No Liberal-Conservative pact to extend mission: Rae

Liberal MP Bob Rae asked about the length and cost of the new mission.

Cannon said Canada will stay on in Afghanistan in a non-combat role until 2014 and that additional details will be announced at the appropriate time.

Earlier in the day, NDP Leader Jack Layton said he wants a parliamentary debate on extending the mission in Afghanistan to allow MPs and Canadians to "debate the stark choices."

Prime Minister Stephen Harper and Ignatieff both broke promises on the length of the Afghan mission, Layton said in Ottawa. He accused them of reaching "what appears to be a secret agreement to extend our military engagement by three years in this war that has already gone on for nine years."

Rae responded to the accusation of a Tory-Liberal pact after question period.

"I was in the House of Commons today, asking questions to which we wanted answers. So, it's clear there's no kind of deal going on," he said.

"Why aren't they giving you answers to your questions? One can only assume that they're not ready yet to give us the answers to the questions."

There was a vote in Parliament in 2006 and another in 2008 on the Afghan mission, and there should be one now, the NDP is arguing.

Layton suggested the government has not acted responsibly in the past week as news of the extension surfaced.

"The soldiers have done their fair share with honour," said Layton, adding Canada should be focusing on improving living conditions in Afghanistan.

Canadians would weigh in strongly against the mission extension if it were put to a parliamentary debate, said Layton. The NDP argues that since soldiers would be engaged in combat training, the new mission is just an extension of a military mission in a war zone.

Layton said the choice of spending billions of dollars on combat training "or investing in diplomacy, in civilian efforts" must be debated.

In question period, he said the government has broken promises and has refused to take part in a democratic exercise.

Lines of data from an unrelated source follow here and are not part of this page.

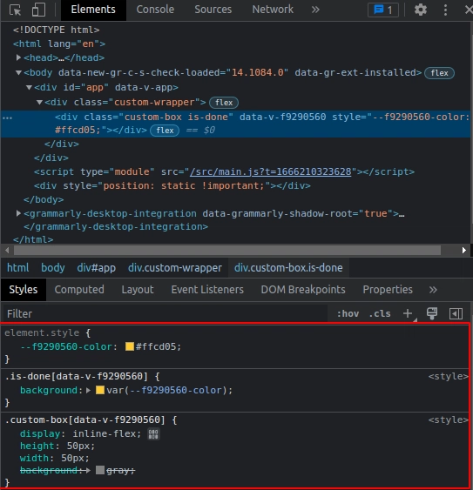
Task: Click the #ffcd05 color swatch
Action: (x=130, y=346)
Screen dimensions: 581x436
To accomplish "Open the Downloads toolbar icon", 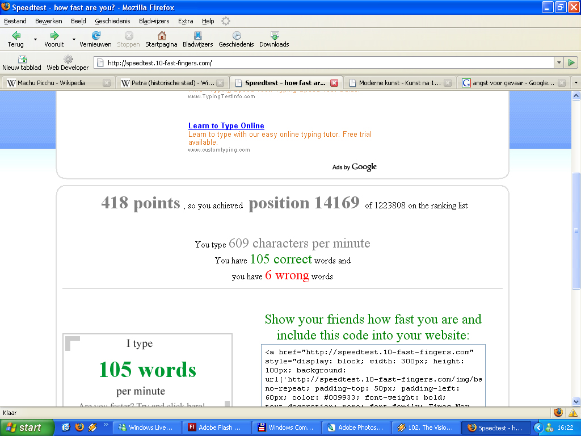I will click(x=274, y=36).
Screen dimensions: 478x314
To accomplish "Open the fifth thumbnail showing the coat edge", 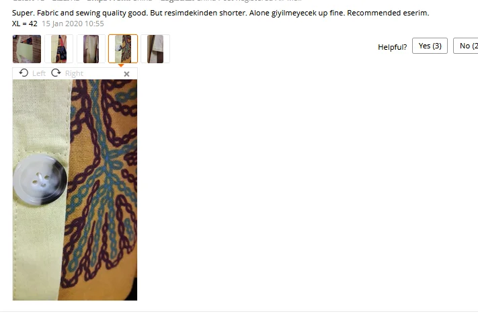I will (155, 49).
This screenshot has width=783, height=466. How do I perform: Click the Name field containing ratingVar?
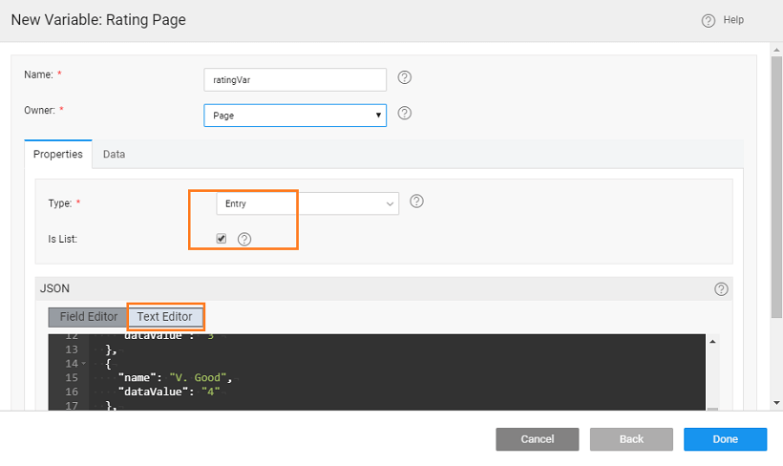point(295,80)
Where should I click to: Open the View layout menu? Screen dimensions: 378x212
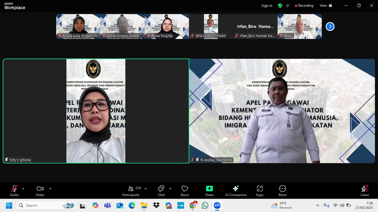[326, 6]
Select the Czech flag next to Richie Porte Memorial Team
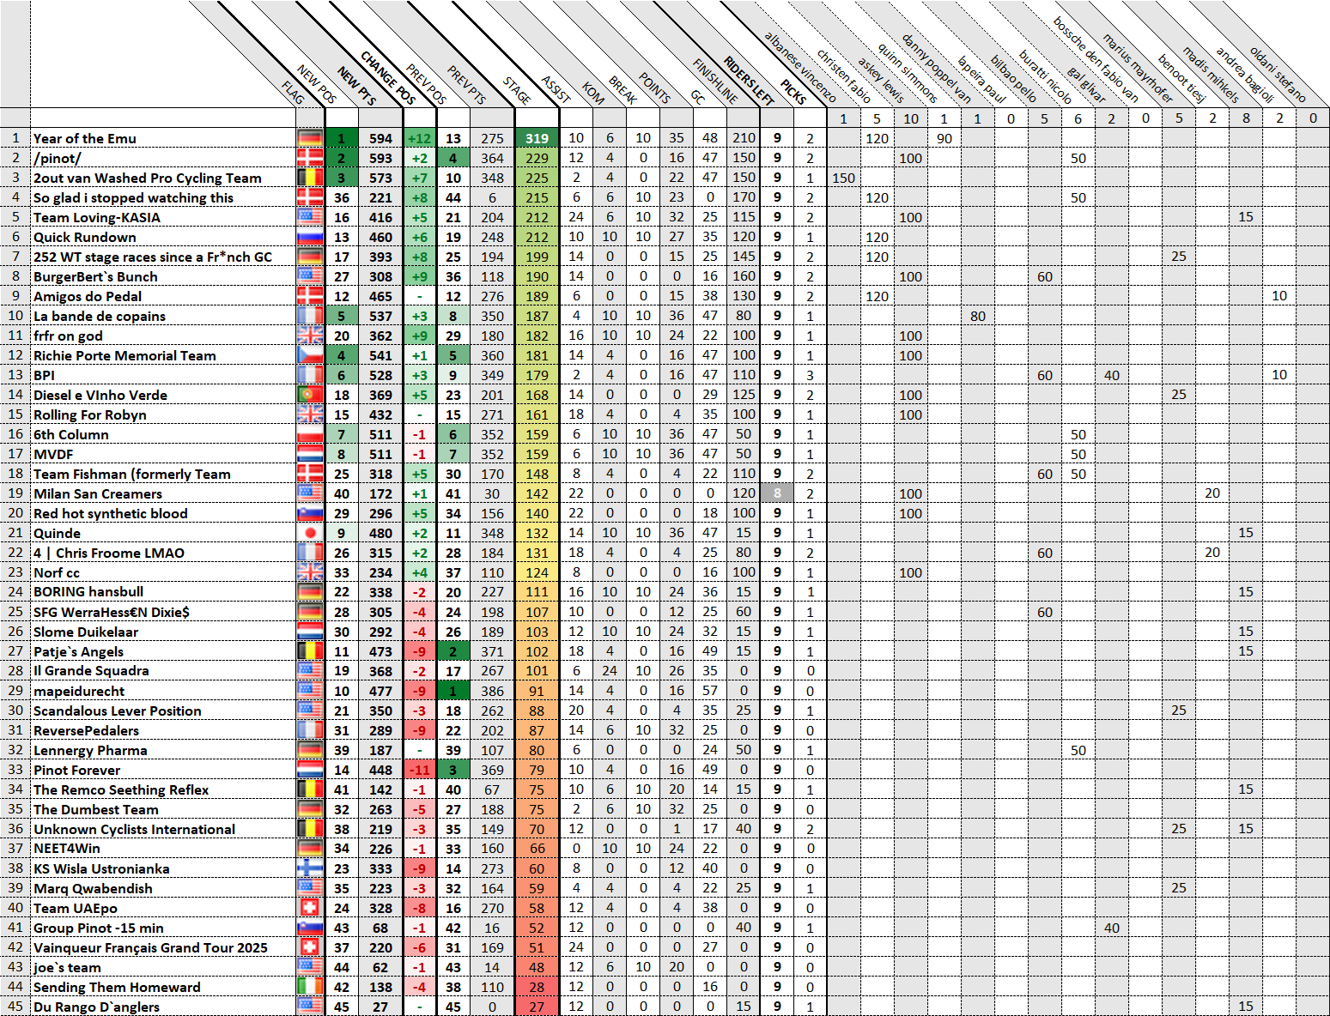Screen dimensions: 1330x1016 pos(310,355)
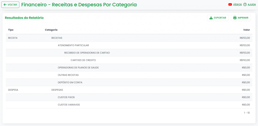Open the Ajuda help link
The height and width of the screenshot is (126, 258).
point(252,5)
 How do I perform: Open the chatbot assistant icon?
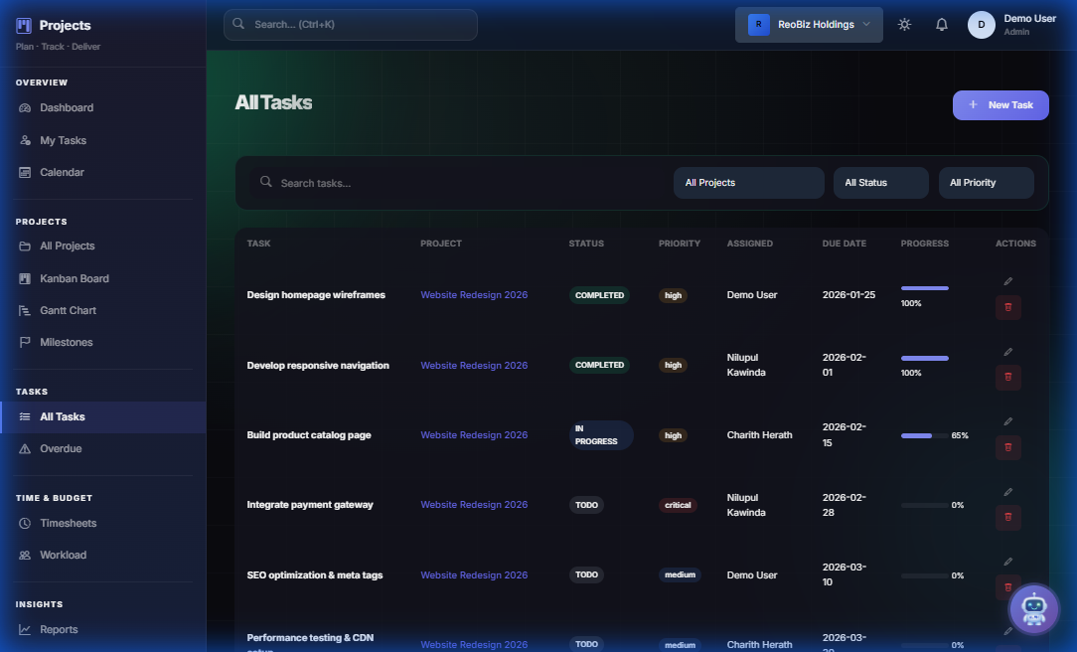1034,608
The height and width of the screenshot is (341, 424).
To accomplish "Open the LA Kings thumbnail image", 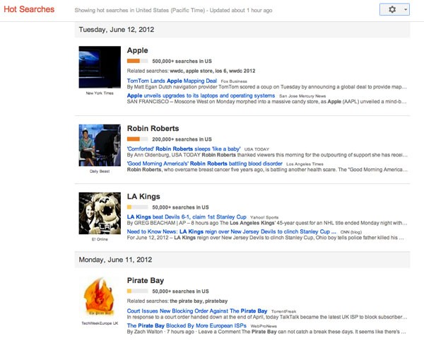I will (x=100, y=213).
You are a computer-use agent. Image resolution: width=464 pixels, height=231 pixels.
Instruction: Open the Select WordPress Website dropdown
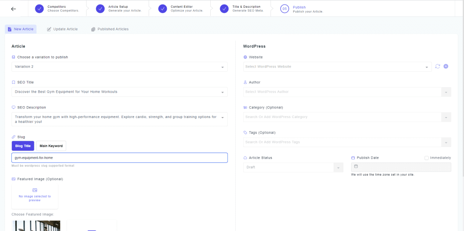tap(337, 67)
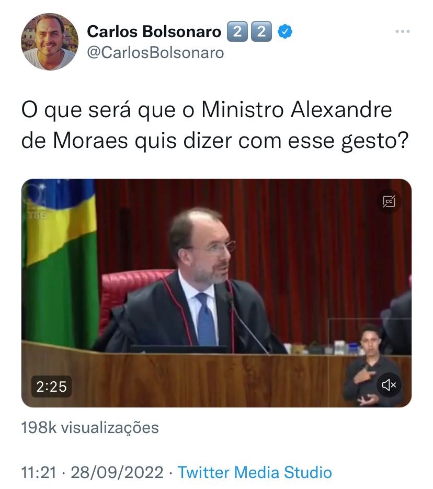Click the second 2 keycap emoji

(261, 31)
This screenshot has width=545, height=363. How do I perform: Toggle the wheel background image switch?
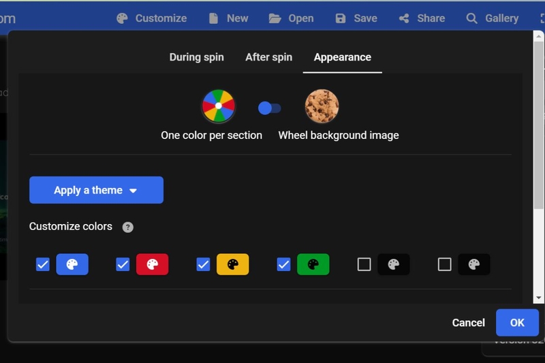tap(269, 108)
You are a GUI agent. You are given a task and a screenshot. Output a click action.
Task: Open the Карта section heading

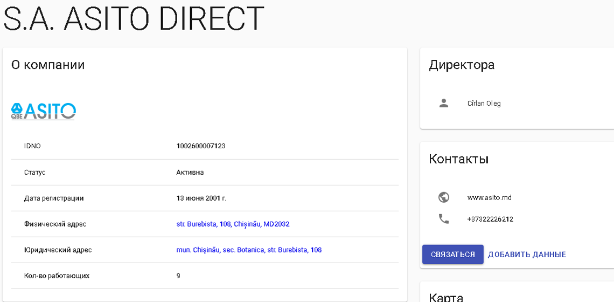(x=446, y=297)
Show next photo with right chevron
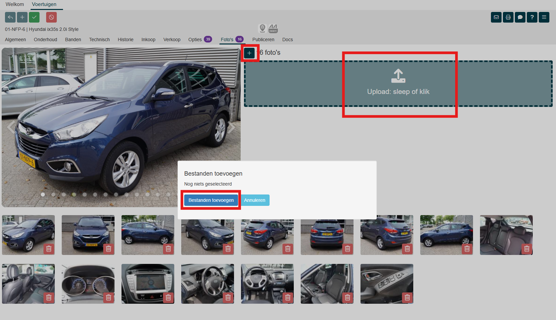The width and height of the screenshot is (556, 320). point(231,127)
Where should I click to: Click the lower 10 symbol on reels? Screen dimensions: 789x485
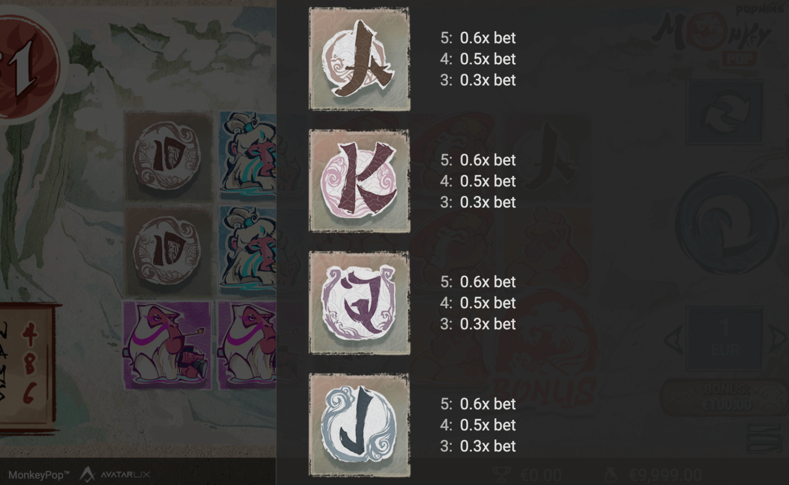[168, 251]
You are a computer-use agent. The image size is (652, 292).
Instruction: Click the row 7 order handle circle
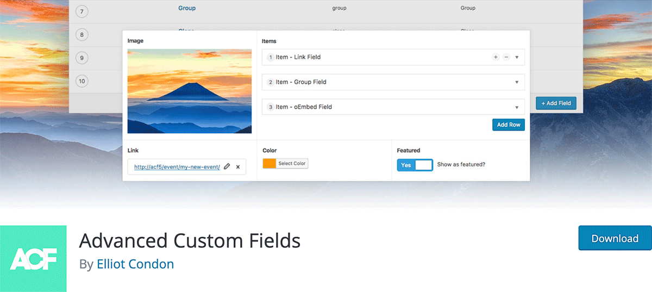tap(82, 11)
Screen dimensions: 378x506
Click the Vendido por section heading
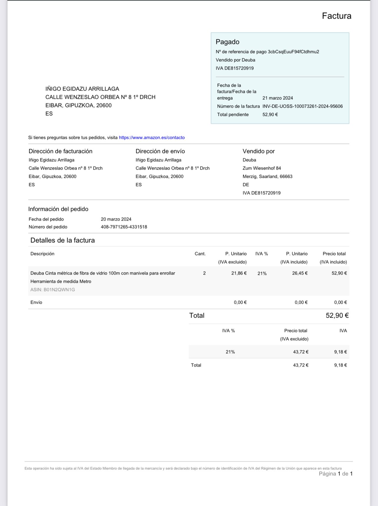[x=258, y=151]
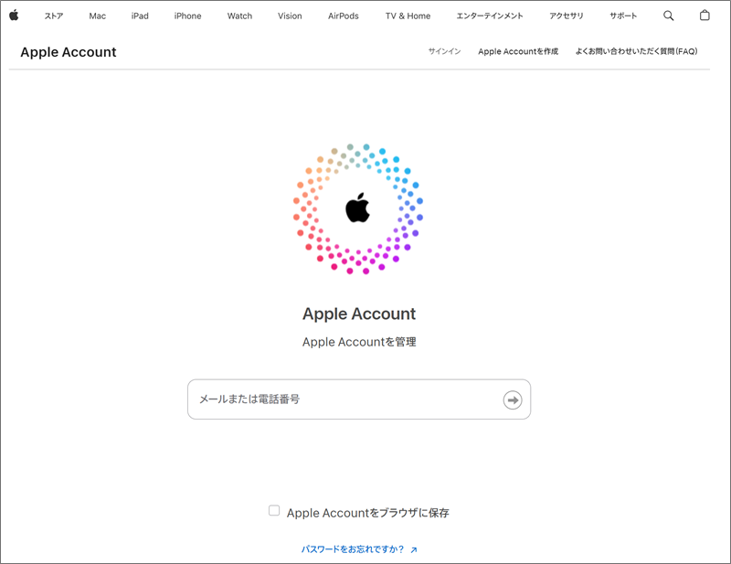The width and height of the screenshot is (731, 564).
Task: Open the shopping bag icon
Action: (x=705, y=15)
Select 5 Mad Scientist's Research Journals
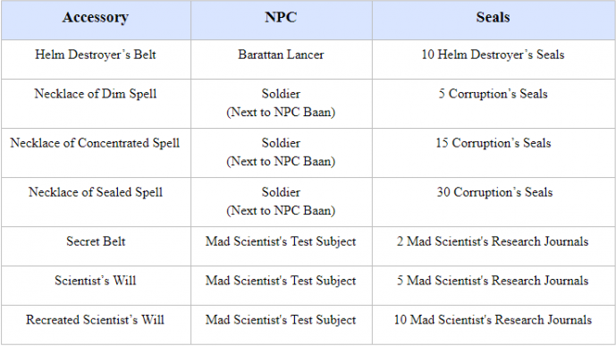Viewport: 616px width, 346px height. (493, 281)
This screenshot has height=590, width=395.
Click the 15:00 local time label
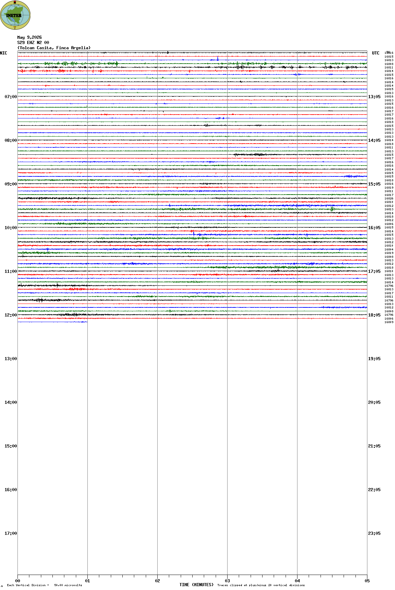(x=10, y=446)
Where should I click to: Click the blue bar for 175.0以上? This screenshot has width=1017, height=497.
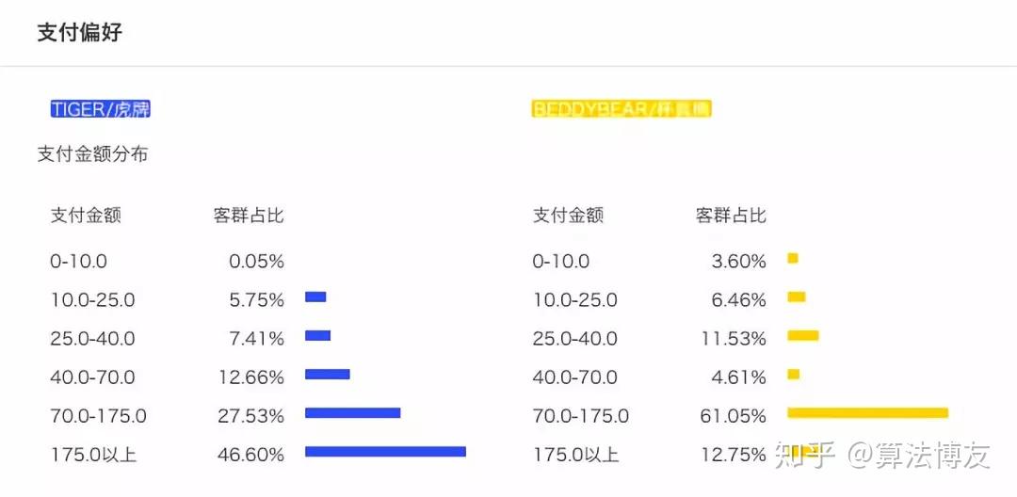[385, 452]
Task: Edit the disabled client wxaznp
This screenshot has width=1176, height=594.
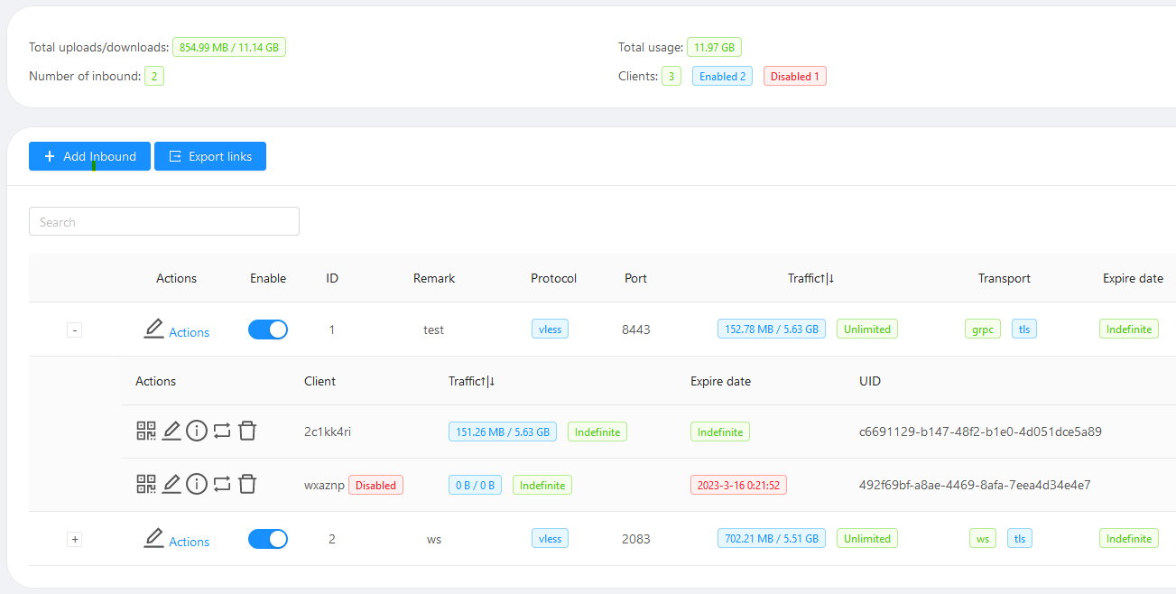Action: [171, 485]
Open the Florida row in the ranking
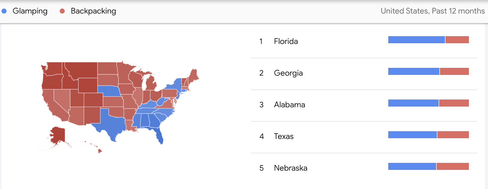The height and width of the screenshot is (189, 488). (364, 41)
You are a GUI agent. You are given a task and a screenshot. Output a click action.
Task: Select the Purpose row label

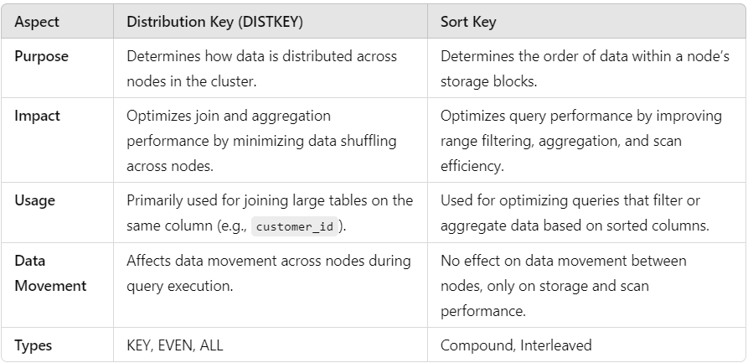42,56
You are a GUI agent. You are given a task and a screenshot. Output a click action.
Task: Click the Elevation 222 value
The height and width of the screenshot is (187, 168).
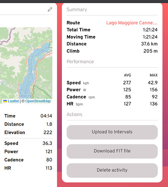[48, 132]
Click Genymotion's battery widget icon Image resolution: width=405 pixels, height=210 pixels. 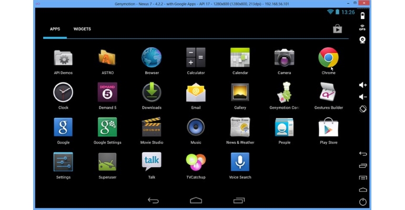pyautogui.click(x=362, y=16)
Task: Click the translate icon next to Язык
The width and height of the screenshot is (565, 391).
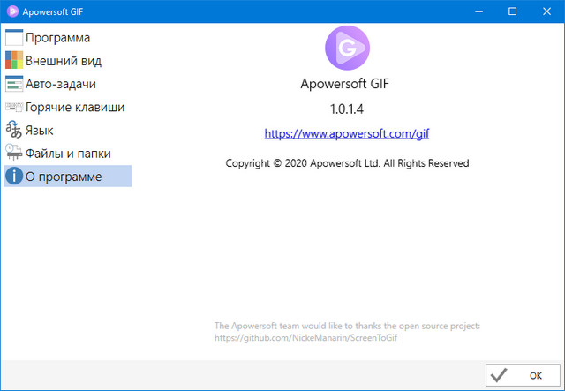Action: click(14, 131)
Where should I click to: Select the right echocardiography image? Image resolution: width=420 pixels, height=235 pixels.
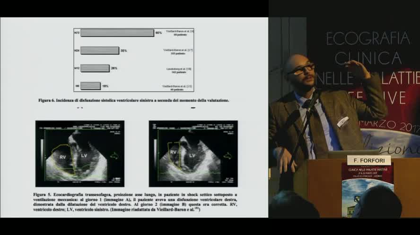pos(193,153)
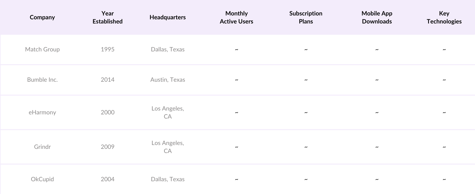Image resolution: width=475 pixels, height=194 pixels.
Task: Click the Headquarters column header
Action: pyautogui.click(x=167, y=17)
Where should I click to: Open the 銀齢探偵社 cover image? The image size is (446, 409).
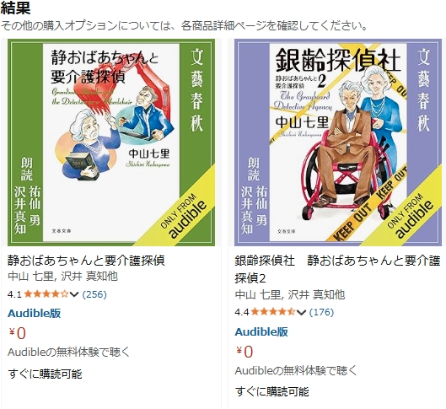click(x=338, y=143)
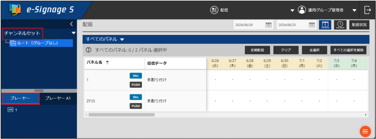Click the 定期配信 button
Viewport: 376px width, 139px height.
click(x=257, y=50)
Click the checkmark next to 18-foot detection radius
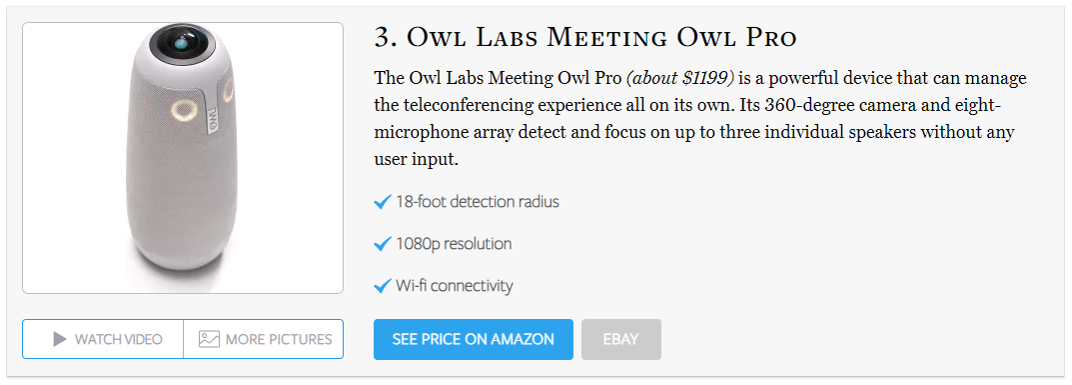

He suggested that there would be risk to troops even in a training role.

Cannon pointed out there was no vote taken in the House when troops were sent to Haiti, for example, after the devastating earthquake in January.


No vote needed

Assigning a training and technical mission — as opposed to a combat mission — is within the authority of the prime minister, making a vote unnecessary, Harper said ahead of the G20 meeting in Seoul last week. Harper was not in question period.

Liberal MP John McCallum, a defence minister under Jean Chrétien, said more details about Canada's new role are needed but not a vote.

"What we have said is we want to see the details but that there doesn't necessarily have to be a vote," McCallum said. "I think the resolution in Parliament was to end the combat mission, and the combat mission will be ended.

"We want to see how many people are involved, where they will be, what they will be doing. We want details on that. But I wouldn't say, necessarily, that there has to be a vote on a non-combat training mission."

Defence Minister Peter MacKay did not speak on the Afghan matter in the House. Rumours surfaced last week that MacKay was hoping to leave politics.

"This is not the time for the minister of defence to be going AWOL," Rae told reporters after question period.
NATO meeting

NATO has yet to announce firm plans on troop levels and what exactly it wants from the Canadian Forces, but its meeting in Portugal starting on Friday will focus on Afghanistan.

The Conservative government has been facing international pressure to leave behind military trainers once its combat mission ends in July to help address a shortfall in the NATO-led mission.

Reported plans have Canada reducing its current deployment of about 2,700 troops in Afghanistan to roughly 750 military "trainers" and another 250 military support staff. The government has not offered exact numbers.

This all comes amid recent comments by Afghan President Hamid Karzai suggesting that coalition troops end night raids, which cause friction between Afghans and foreign troops.

Karzai told the Washington Post the time has come to reduce military operations and the "intrusiveness into the daily Afghan life."

He said the long-term presence of so many foreign soldiers will only make the war worse.